In the analysis of plasma, we consistently observed hyperkalemia in a subgroup of Stx-treated mice. Hyperkalemia was found more frequently in mice receiving the higher dose of Stx, which may indicate a dose-dependent mechanism. AKI frequently causes electrolyte imbalances and the presence of hyperkalemia in this murine HUS model reflects findings from studies of human HUS. Hyperkalemia was found in 27.2% of a cohort of 33 children with HUS (24). Zhao et al. found hyperkalemia in 30% of 20 children with diarrhea-positive HUS in their clinical study (25). The frequency of hyperkalemia in humans is, therefore, similar to that seen in our subacute model of HUS. In our mouse model, we also observed electrocardiographic abnormalities in Stx-challenged mice; we found pathological ECGs typical of and exclusively in mice with hyperkalemia, suggesting hyperkalemia as the underlying cause. One case report describes ventricular arrhythmias following myocarditis and hyperkalemia in human HUS (26). In a case–control study of 17 fatal cases of HUS, hyperkalemia was among the causes of death (27). This is also reflected here, as mice with hyperkalemia had a high clinical HUS score.

However, in human HUS, the electrolyte disturbances and associated acid–base imbalance can potentially be treated with drugs or by various renal replacement procedures if diagnosed in a timely manner. If hyperkalemia is not treated, the resulting conduction disturbances may limit animal survival in preclinical models. Future preclinical models could include electrophysiological analyses of Stx-treated cardiomyocytes to investigate an inherent pro-arrhythmogenic effect of Stx.

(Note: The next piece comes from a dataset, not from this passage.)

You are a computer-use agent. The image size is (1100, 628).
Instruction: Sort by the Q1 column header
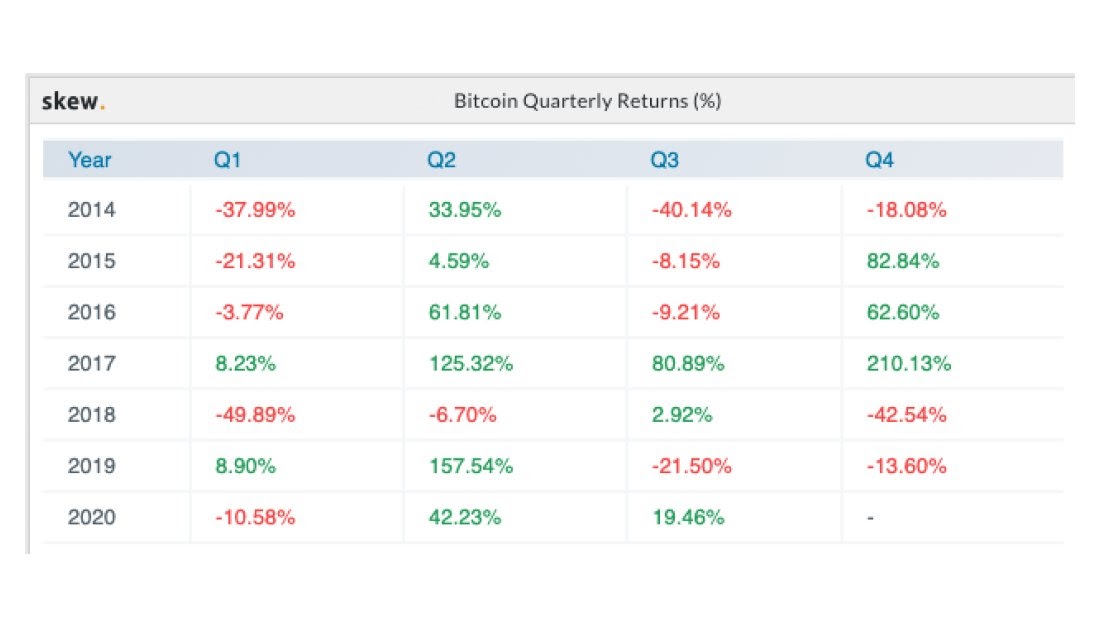228,160
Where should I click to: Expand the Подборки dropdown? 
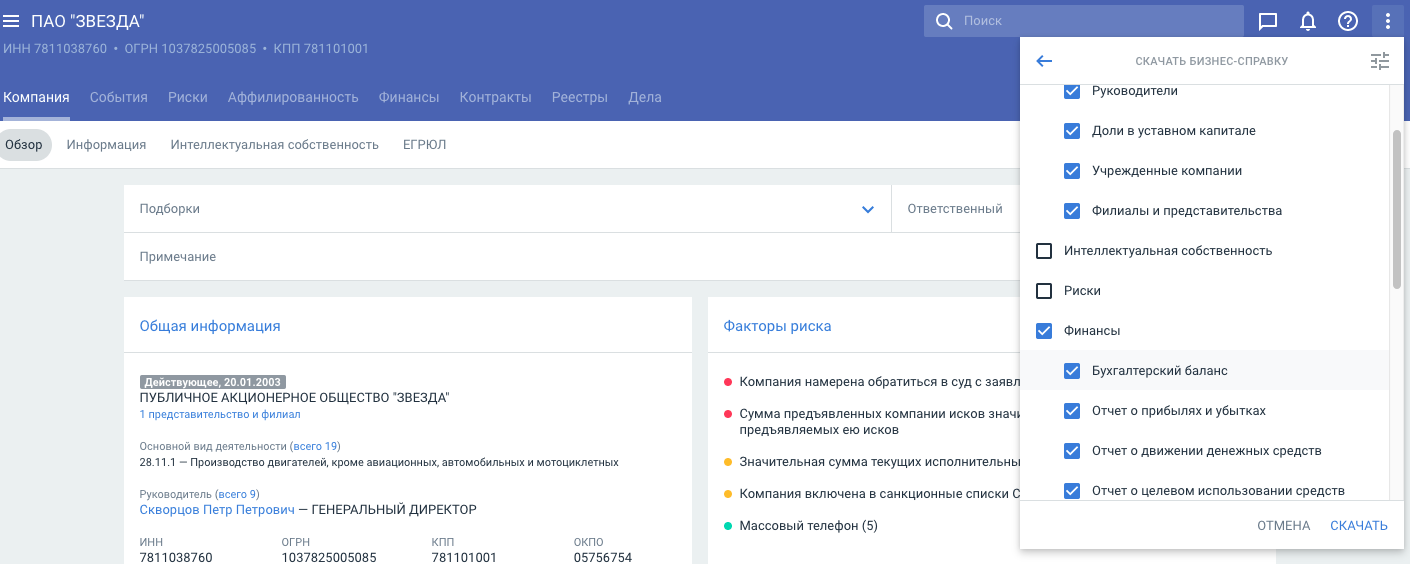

Cardiovascular impairment occurred in all Stx-treated mice. High-dose Stx treatment resulted in severe hypovolemia, hyperkalemia, and cardiac arrhythmias, as well as more frequent signs of cardiac injury. This was accompanied by a compensatory increase in EF most likely secondary to sympathetic nervous system activation. Lower-dose Stx treatment led to the same symptoms albeit less severe/less frequently; however, typical HUS-like symptoms, such as thrombocytopenia and increased surrogate parameters for acute kidney injury, were more pronounced. This exploratory study is limited by its small sample size and lack of mechanistic investigation. The brevity of the model limits the analysis of certain parameters of heart failure such as heart weight/body weight ratio, which may also be skewed by the weight loss of the mice. It poses a first proof of principle, that both models are, in general, suitable models for the investigation of the pathophysiology of cardiovascular events in HUS, as both dose regimens present findings of cardiovascular impairment observed in human HUS. Further experiments should include histopathological analysis, in particular trichrome-stained images of the heart and markers of cardiac inflammation as a first investigation into the mechanisms underlying this impairment. It would be very useful to further gain a more detailed understanding of the hemodynamic alterations associated with both murine models of HUS reported here by characterizing the hemodynamics beyond this pilot study by continuous recording of blood pressure (e.g., an implantable device). This unfortunately was beyond the scope of this study. It is also not clear whether the surgical intervention necessary to implant the device that would allow a remote hemodynamic monitoring (first hit) would affect the subsequent response to Stx (second hit) and, hence, affect disease severity and pathology (even if not related to cardiac dysfunction). Future translational studies should consider the prognostic relevance of cardiovascular impairment, including hyperkalemia-induced arrhythmias, intravascular volume depletion, and decline of CO for the outcome and mortality of this rare but potentially fatal complication.